None of us is able to think our way out of this social order. We only have a vocabulary of socially constructed symbols. So, in the end, we are not left in two groups, believers and non-believers, we are all in one mass of humanity, formed by the intricate and every changing interplay of billions of individual consciousnesses--all believing their world is the correct religious version of reality and therefore God. We have to believe Society is God and our version of that is the correct religious interpretation of Society/God. Nature is as nature does.

Posted by: Jay Saul at November 6, 2006 10:32 AM

Dawkins displays a quite incredible lack of academic rigour. While you are wise to spot one nuance to one christian position, be careful you dont follow his footsteps into the same sweeping statements.

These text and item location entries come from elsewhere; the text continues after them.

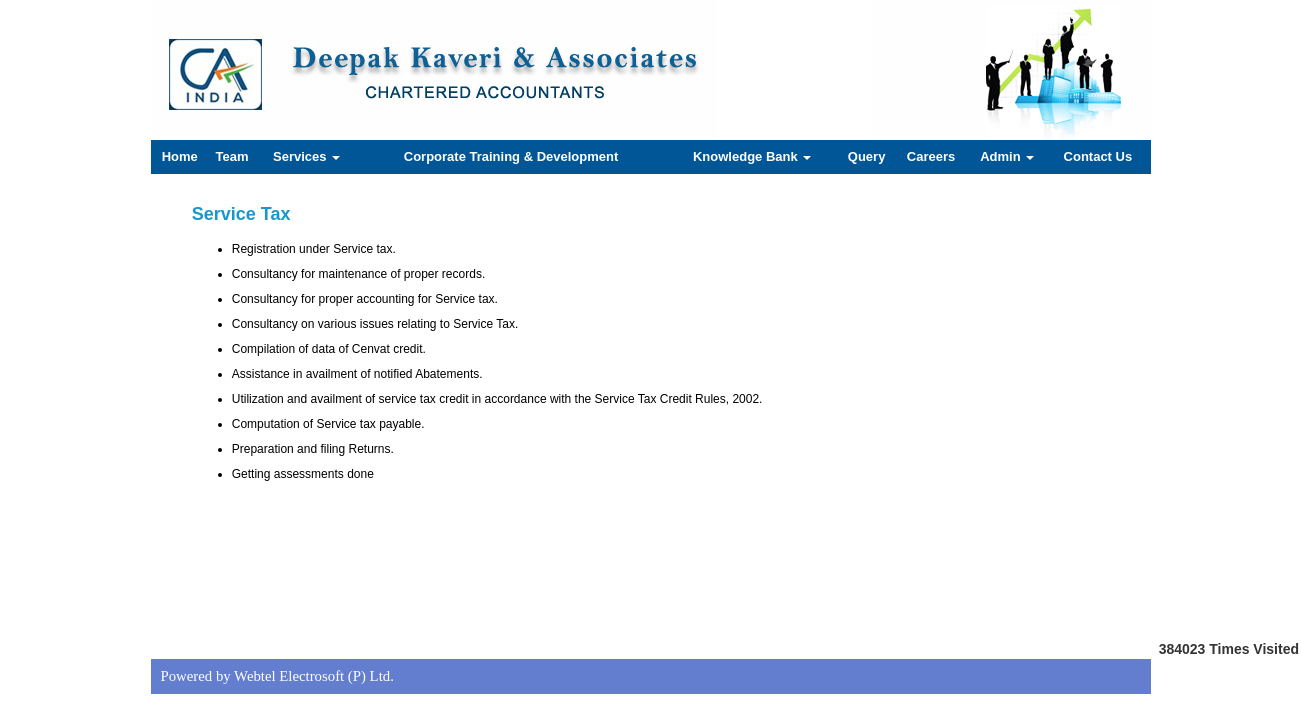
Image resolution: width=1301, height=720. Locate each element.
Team (232, 156)
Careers (931, 156)
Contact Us (1098, 156)
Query (867, 156)
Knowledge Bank (752, 156)
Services (306, 156)
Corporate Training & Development (511, 156)
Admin (1007, 156)
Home (180, 156)
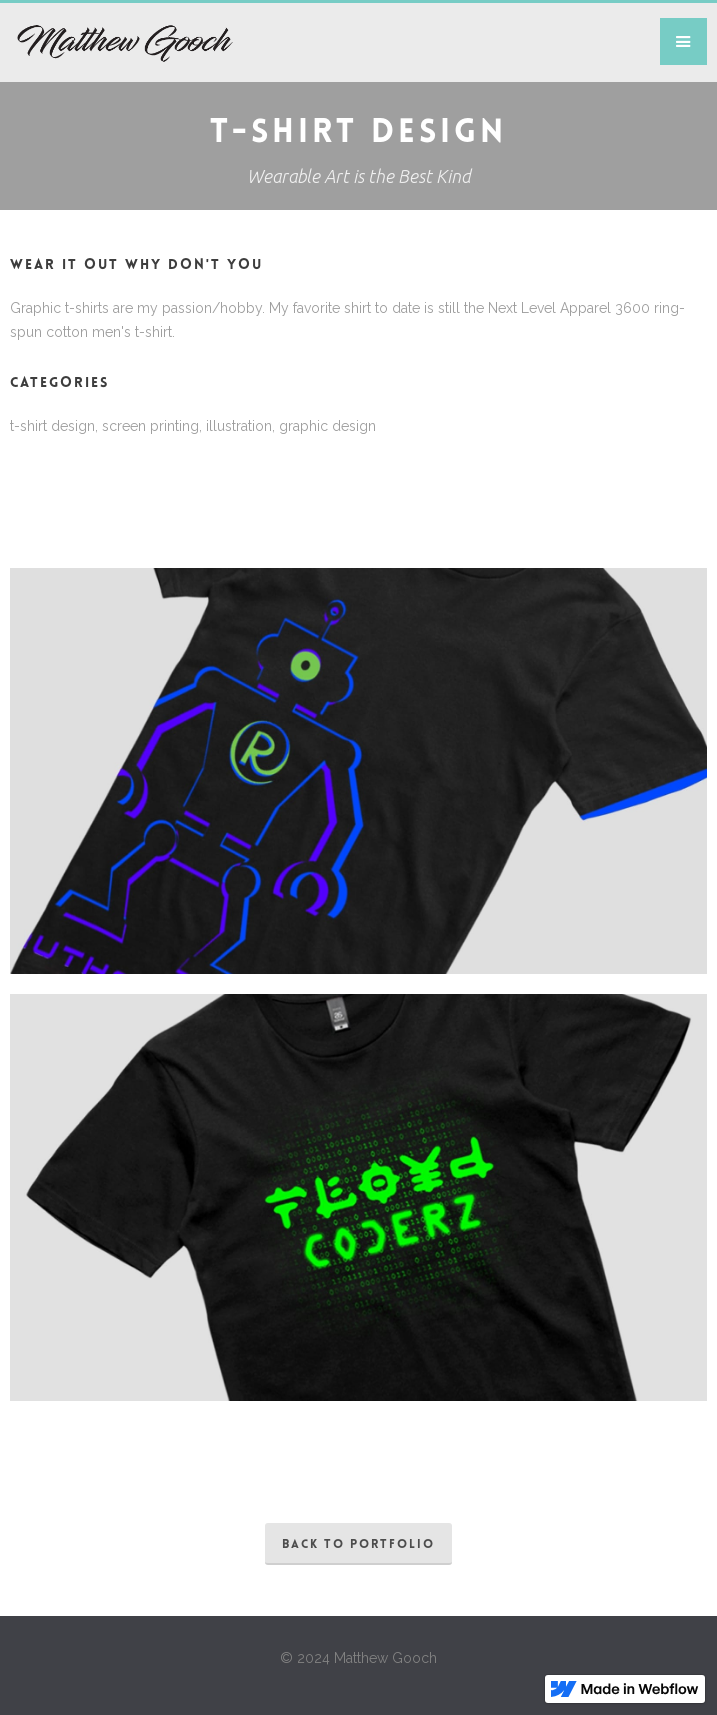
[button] (683, 41)
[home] (116, 42)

"the only one of the traditional arguments for God that is widely used today is the teleological argument"
FALSE. Even so, Dawkins is simply repeating Bertrand Russell's line in "why i am not a christian". Russell rejected this argument because 'there is no reason why the universe should have had a beginning'. Modern Insights tell us otherwise. Try William Lane Craig (http://www.bethinking.org/download.php?MediaID=46)

"It is the familiar 'watchmaker' argument"
FALSE. Dawkins seems entirely unaware or unwilling to deal with the academic community, in Oxford and Cambridge for instance, whose arguments simply do not correspond to the watchmaker. When he has such outstanding scholars as Alister McGrath on his doorstep, why does he insist on dealing with the most naive of his "opposition", mainly from 3000+ miles across the atlantic?

"the scientific education of most british & american students omits all mention of Darwinism"
I've never heard such a ridiculous generalisation.

"The entire argument is a logical non-starter, as David Hume realized before Darwin"
If he wants to rehash Humean arguments, let him. Even back in my 1st year philosophy class we could all see the fallacies in Hume on Miracles. Come on Dawkins, catch up.

I wont even start on his assumptions (from where?) about the simplicity of God...suffice to say that in doing all this he sets up a very narrow straw man. You would do VERY well to engage with Alister McGrath's book, "Dawkins' God"
http://www.amazon.co.uk/Dawkins-God-Alister-E-McGrath/dp/1405125381/sr=8-2/qid=1163544427/ref=pd_ka_2/203-5315448-4695934?ie=UTF8&s=books

or Read or listen to McGrath's 2004 lecture on Dawkins posted at: http://www.st-edmunds.cam.ac.uk/faraday/CIS/mcgrath/
or his open forum response to the God Delusion at http://www.citychurchsf.org/openforum/Audio/OF_Alister_McGrath.mp3
Or John Polkinghorne, professor of Quantum at Cambridge, or Alvin Plantinga, or Michael Ruse (Florida), or Richard Swineburne (Oxford), or Denis Alexander (Cambridge)...all 1st class scholars who Dawkins simply cannot understand, because his materialistic paradigm cannot be questioned. So Stephen Jay Gould & others are a real enigma for him, and he has to irresponsably dismiss them as living a lie! Perhaps, just perhaps, his paradigm isnt so self-evident.

Posted by: Chris Oldfield at November 14, 2006 6:02 PM

incidentally, McGrath has a short review of Daniel Dennett's book (I personally have a lot more time for Dennett than Dawkins) "Breaking the Spell", delivered at the Royal Society for the Arts in March 2006.